Texto fornecido
27 dezembro, 2015

Estorvo nas Raízes do Brasil

por Irajá Menezes, no Face
22 de dezembro de 2015
Ontem à noite, pros lados do Leblon, Chico Buarque avistou-se com o brasileiro cordial.
Chico manteve a calma, não perdeu a elegância. Na verdade, não houve surpresa. É que Chico conhece como ninguém o brasileiro cordial.
Não apenas porque foi seu pai quem explicou que bicho é esse. Isso, por certo, ajudou.
O fato é que o poeta de olhos cor de ardósia não é de contar vantagem, mas todo mundo sabe que percebe de longe a cordialidade. Afinal foi ele quem descreveu com mais detalhes o brasileiro cordial.
O brasileiro cordial é aquele que fotografa com a câmera cujo foco toda lírica solapa.
Aquele que amassou as rosas, queimou as fotos e beijou Lily Brown no altar.
O brasileiro cordial é a voz do dono. É o dono do bosque onde todo balão caía, toda maçã nascia (e o dono do bosque nem via). Aquele que deve a Deus seu éden tropical, mas pode vender. Quanto você dá?
Foi o brasileiro cordial que inventou de inventar toda a escuridão. Que inventou o pecado.
Foi ele que obrigou Angélica arrumar o quarto do filho que já morreu.
E esqueceu-se de inventar o perdão.
O brasileiro cordial é um dos pagantes, bêbados e febris, exigindo bis quando Beatriz despenca do céu. É um dos homens tristes, à frente de uma mulher feliz, enrustido, com cara de marido. O bruto da brasa na coxa de Ana de Amsterdam. O japonês trás de mim. É ele quem bate, cospe, joga bosta na Geni.
Ele é o noivo correto, o empregado discreto, o macho irrequieto, o funcionário completo, fala de cianureto, tem um caso secreto, um velho projeto, às vezes cede um afeto, quase que fez fortuna. Até que a morte os una, os brasileiros cordiais armaram tocaia lá na curva do rio. Puseram no tronco, talharam o corpo, furaram os olhos do escravo que no engenho enfeitiçou Sinhá.
Para ele vivem as mulheres de Atenas. É ele que faz mil perguntas que em vidas que andam juntas ninguém faz. Que conta as horas nas demoras por aí.
Tatuagem no braço e dourado no dente, assim como veio partiu não se sabe pra onde. É o aborígene do lodo, o homem que vem aí. O malandro regular, profissional, com aparato de malandro oficial, candidato a malandro federal, com retrato na coluna social, com contrato, com gravata e capital.
O brasileiro cordial.
O brasileiro cordial reclama se alguém agoniza no meio do passeio público, porque atrapalha o tráfego. Serve a bebida amarga do cálice de vinho tinto de sangue.
É a ele que agradecemos: "Deus lhe pague" por esse pão pra comer, por esse chão pra dormir, a certidão pra nascer e a concessão pra sorrir, por me deixar respirar, por me deixar existir. Deus lhe pague, brasileiro cordial.
Obriga o jumento a levar o pão, a farinha, feijão, carne seca, limão, mexerica, mamão, melancia, areia, cimento, tijolo, a pedreira até quando a carcaça ameaça rachar.

Dados brutos
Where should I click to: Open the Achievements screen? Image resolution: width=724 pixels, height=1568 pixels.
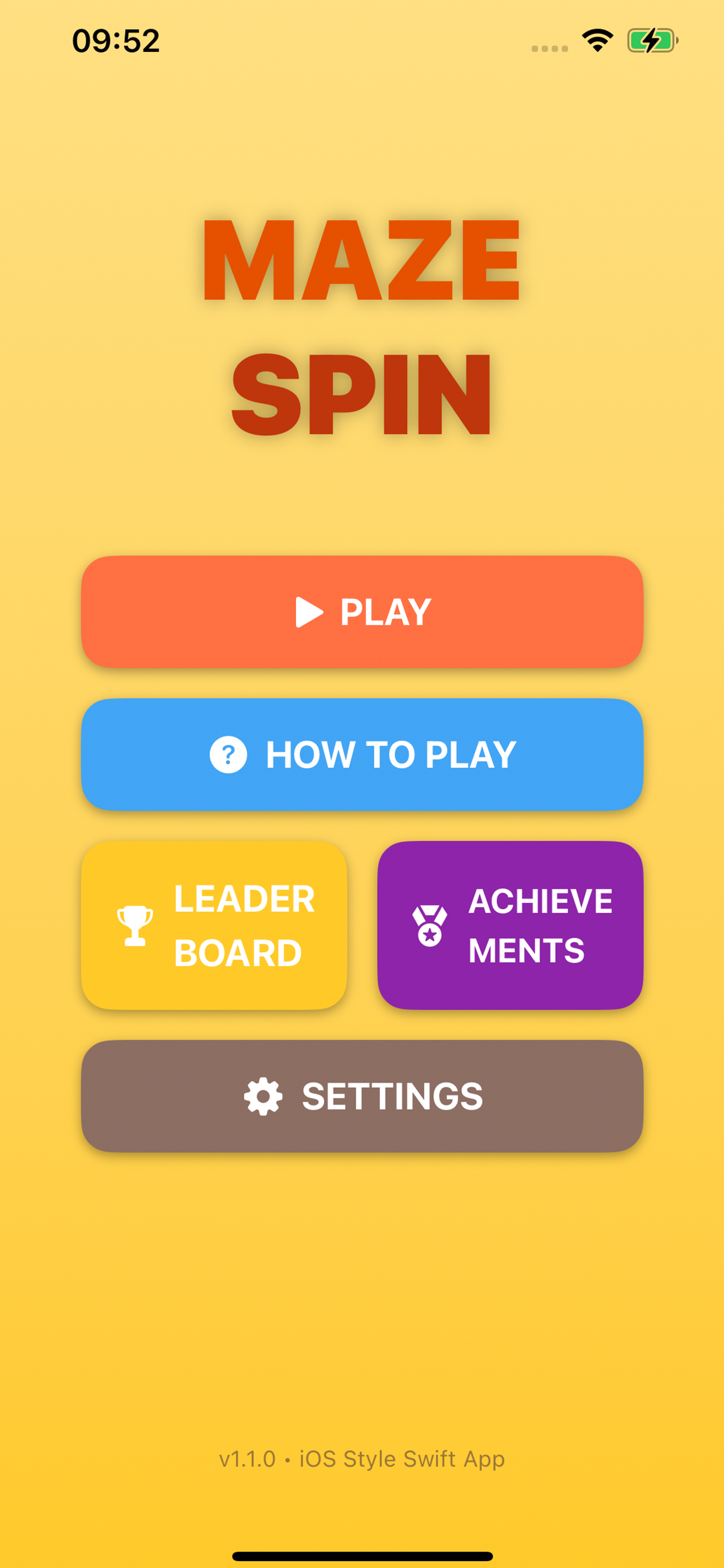[x=510, y=925]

Objetivos
(a) De acordo com o texto sobre o brasileiro cordial, por que ele reclama quando alguém agoniza no meio do passeio público?
(b) Reescreva o trecho do texto sobre o brasileiro cordial que começa em "O brasileiro cordial é um" e termina em "bosta na Geni.", trocando "Beatriz" por "Carolina".

Soluções
(a) Ele reclama porque a pessoa que agoniza no meio do passeio público atrapalha o tráfego.

(b)
O brasileiro cordial é um dos pagantes, bêbados e febris, exigindo bis quando Carolina despenca do céu. É um dos homens tristes, à frente de uma mulher feliz, enrustido, com cara de marido. O bruto da brasa na coxa de Ana de Amsterdam. O japonês trás de mim. É ele quem bate, cospe, joga bosta na Geni.